[Collected data]

Start of Block

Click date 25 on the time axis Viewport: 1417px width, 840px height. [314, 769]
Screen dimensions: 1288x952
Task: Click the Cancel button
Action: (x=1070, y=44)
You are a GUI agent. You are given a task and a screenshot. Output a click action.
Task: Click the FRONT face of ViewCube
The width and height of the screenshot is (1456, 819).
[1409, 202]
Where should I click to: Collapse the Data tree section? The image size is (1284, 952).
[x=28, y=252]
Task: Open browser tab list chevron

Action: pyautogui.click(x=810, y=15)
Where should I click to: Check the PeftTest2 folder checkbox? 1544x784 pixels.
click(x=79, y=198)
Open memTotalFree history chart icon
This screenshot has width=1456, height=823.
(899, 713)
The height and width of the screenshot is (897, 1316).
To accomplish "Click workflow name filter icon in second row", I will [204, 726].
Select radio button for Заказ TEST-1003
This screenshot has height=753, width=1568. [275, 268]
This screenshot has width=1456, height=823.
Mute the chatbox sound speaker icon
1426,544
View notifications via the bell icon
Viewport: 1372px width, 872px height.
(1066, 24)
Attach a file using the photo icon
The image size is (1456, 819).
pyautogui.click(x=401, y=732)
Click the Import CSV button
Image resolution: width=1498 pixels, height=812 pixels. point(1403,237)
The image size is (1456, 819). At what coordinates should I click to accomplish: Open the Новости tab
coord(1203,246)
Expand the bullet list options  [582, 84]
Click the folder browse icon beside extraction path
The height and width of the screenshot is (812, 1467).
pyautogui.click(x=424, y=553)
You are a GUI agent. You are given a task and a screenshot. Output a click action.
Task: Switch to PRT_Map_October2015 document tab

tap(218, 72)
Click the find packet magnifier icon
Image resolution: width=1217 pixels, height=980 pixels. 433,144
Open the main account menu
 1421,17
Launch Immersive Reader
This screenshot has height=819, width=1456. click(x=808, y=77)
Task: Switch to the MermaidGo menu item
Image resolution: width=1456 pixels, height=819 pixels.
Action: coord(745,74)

End of Block

◆ What is required
Each line from the one holding "Select radio button for Заказ TEST-1003" down to the end of the records above is to be repeated exactly; no other line belongs in the reply.

◆ Exercise answer
Select radio button for Заказ TEST-1003
This screenshot has height=753, width=1568. [275, 268]
This screenshot has width=1456, height=823.
Mute the chatbox sound speaker icon
1426,544
View notifications via the bell icon
Viewport: 1372px width, 872px height.
(1066, 24)
Attach a file using the photo icon
The image size is (1456, 819).
pyautogui.click(x=401, y=732)
Click the Import CSV button
Image resolution: width=1498 pixels, height=812 pixels. point(1403,237)
The image size is (1456, 819). At what coordinates should I click to accomplish: Open the Новости tab
coord(1203,246)
Expand the bullet list options  [582, 84]
Click the folder browse icon beside extraction path
The height and width of the screenshot is (812, 1467).
pyautogui.click(x=424, y=553)
You are a GUI agent. You are given a task and a screenshot. Output a click action.
Task: Switch to PRT_Map_October2015 document tab

tap(218, 72)
Click the find packet magnifier icon
Image resolution: width=1217 pixels, height=980 pixels. 433,144
Open the main account menu
 1421,17
Launch Immersive Reader
This screenshot has height=819, width=1456. click(x=808, y=77)
Task: Switch to the MermaidGo menu item
Image resolution: width=1456 pixels, height=819 pixels.
Action: coord(745,74)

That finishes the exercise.